Along with the heat, you had to get along with lots of bugs. You couldn’t run from them, so you had to make your peace with that fact and carry on. During this time my great grandmother would cook amounts of food that were astonishing to me. My family also employed field hands and she fed them as well. One thing you learned quickly is that when you sit down to eat that is the only business at hand. You don’t talk, and you don’t laugh, you eat.

 Hard to believe it, but I was a talker back then. I would sit down and start asking 100 questions as the food is being served up. Now these people loved me, but when it was time to eat, they didn’t think I was that cute anymore with all my jaw jacking.

 There would be huge stacks of biscuits, a giant ham smoked and cured in their own smoke house, fried chicken, a humongous bowl of creamed potatoes, the infamous grandmaw’s peas, tall glasses of sweet tea and for some coffee. Coffee was available at every meal. They grew their own watermelons and they would take about 5 of them to a creek that ran along the back of the farm and sink the melons under the water. By the end of the day those watermelons were so cold they hurt your teeth when you bit into them.

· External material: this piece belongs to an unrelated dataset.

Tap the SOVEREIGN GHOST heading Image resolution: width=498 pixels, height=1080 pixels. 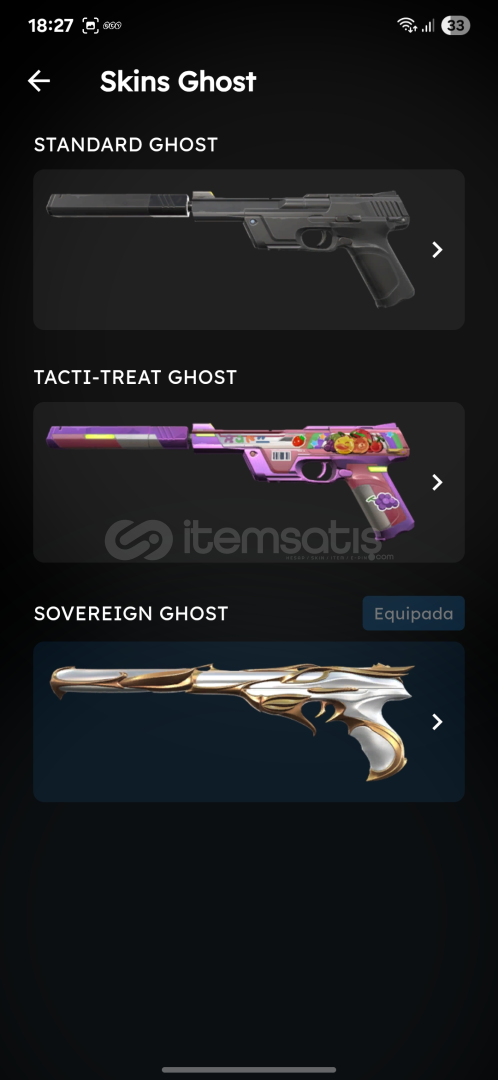point(131,613)
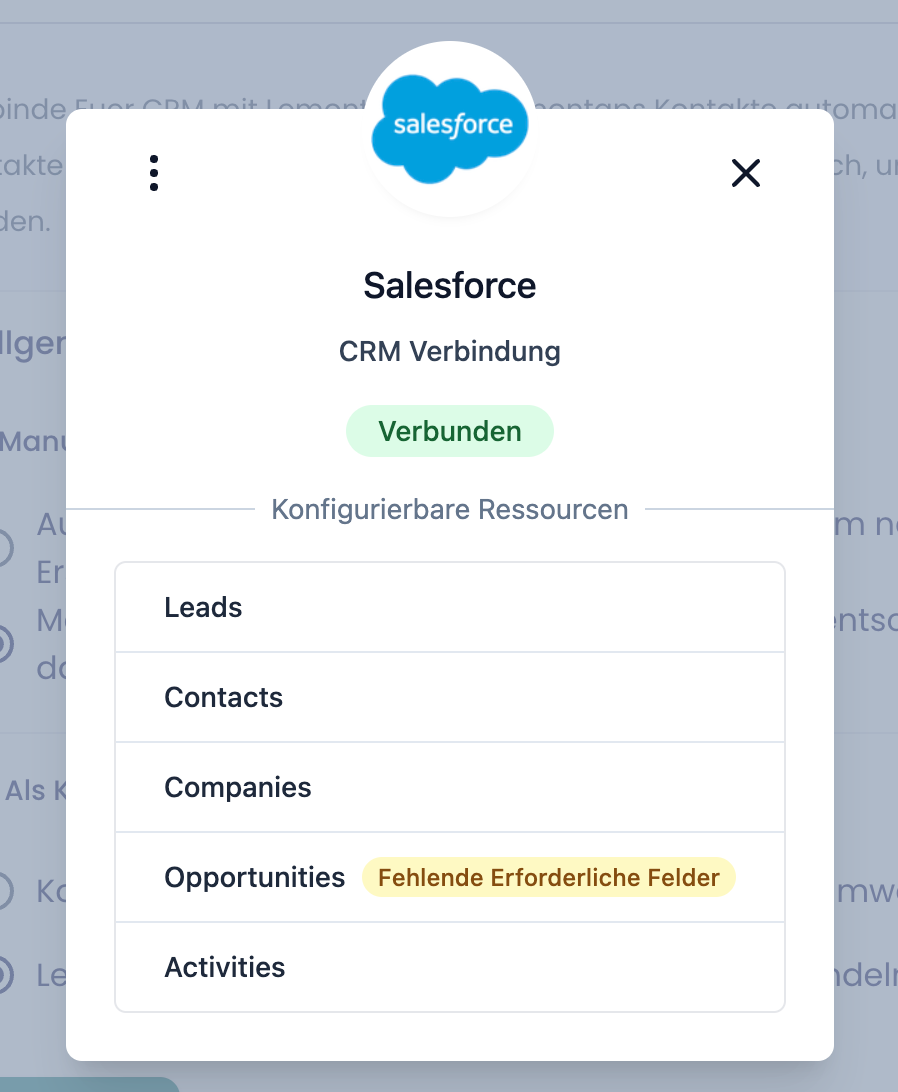
Task: Select the Opportunities resource
Action: point(255,877)
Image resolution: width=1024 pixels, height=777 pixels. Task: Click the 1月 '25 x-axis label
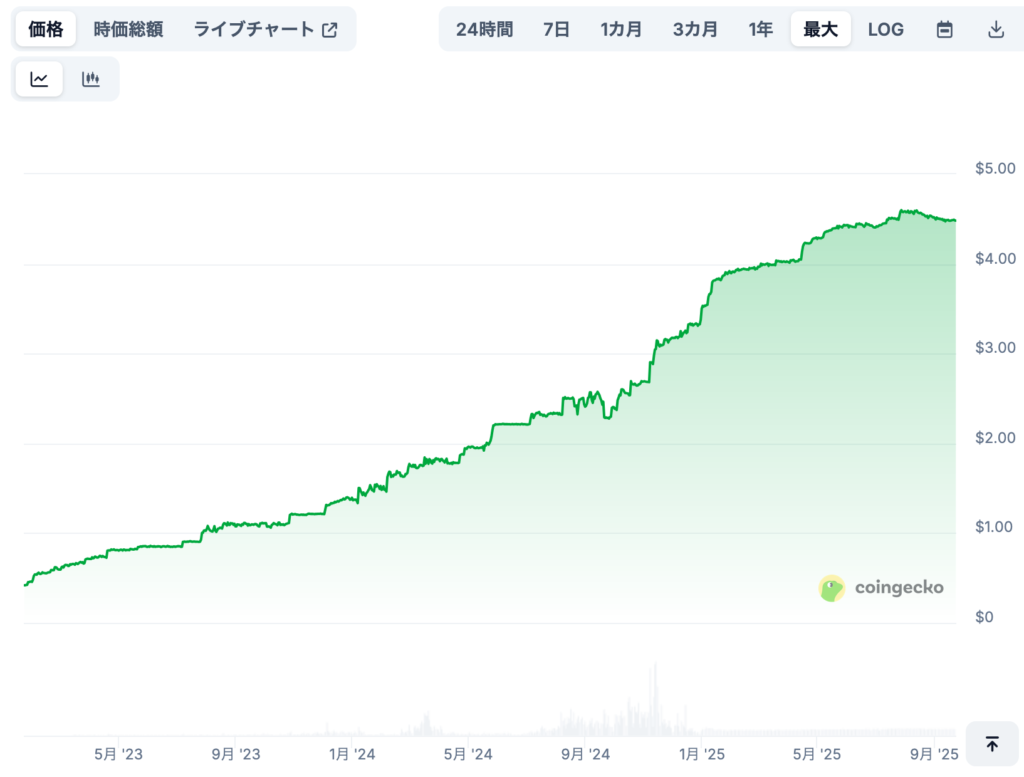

 After the meal grandmaw would place a thin cloth over the table and leave the food sitting there! I would grab biscuits through out the day along with everyone else. Food was eaten until it was gone. They worked too hard to be wasteful.  The bowl she used to make her biscuits was big enough to use as a tub for kids. Grandmaw had 8 boys and 1 girl. The girl, my great aunt Alice, got the hell outta there when she was old enough. She had been farming enough to last her a lifetime. I think raising those 8 boys made my great-grandmother old before she even got through her 20s. After WWII, some stayed and farmed and other went out to do other things. 

One thing about going on these visits, I was out of my mother’s watchful eyes and after some major playing all day I looked like a huge clump of dirt. I loved it. Nobody on that farm thought a thing about kids playing in dirt all day and if you wore shoes you were a sissy city girl. My cousins took me horseback riding. I helped grandmaw gather eggs and feed the chickens. This was a whole different world from the one I lived in northern Alabama. 

Their main crops were peanuts and soybeans. I was always told to stay out of the peanuts because snakes loved curling up under the leaves. They grew blackberries and used them to make some kind of homemade wine. However, late in the day after supper they passed some time outside under a huge tree passing a jar of clear liquid. My dad said it was like drinking gasoline. I asked to taste it one time and my grandfather quickly intervened when one of his brothers started to hand me the jar. He told me that was one thing he would have to say to no to. 

Much to my grandmother’s dismay I learned some well used cuss words while hanging out with them under that tree. I would try the words out under certain circumstances and she made it clear that if I went home and talked that way, my parents wouldn’t let me come back. I kept them to myself. She also explained that girls do not go around spitting like her grandfather and great uncles. She really could take some fun out of the party. 

Of all 8 boys, only 1 remains. He was the baby and one of my favorites. I remember when he bought a tractor with air conditioning and a radio. They gave him hell for that, calling him a delicate flower and so forth. That is some great childhood memories for me! 

I am thinking that today would be a good day to celebrate all those great memories by enjoying some friend chicken. I know they would!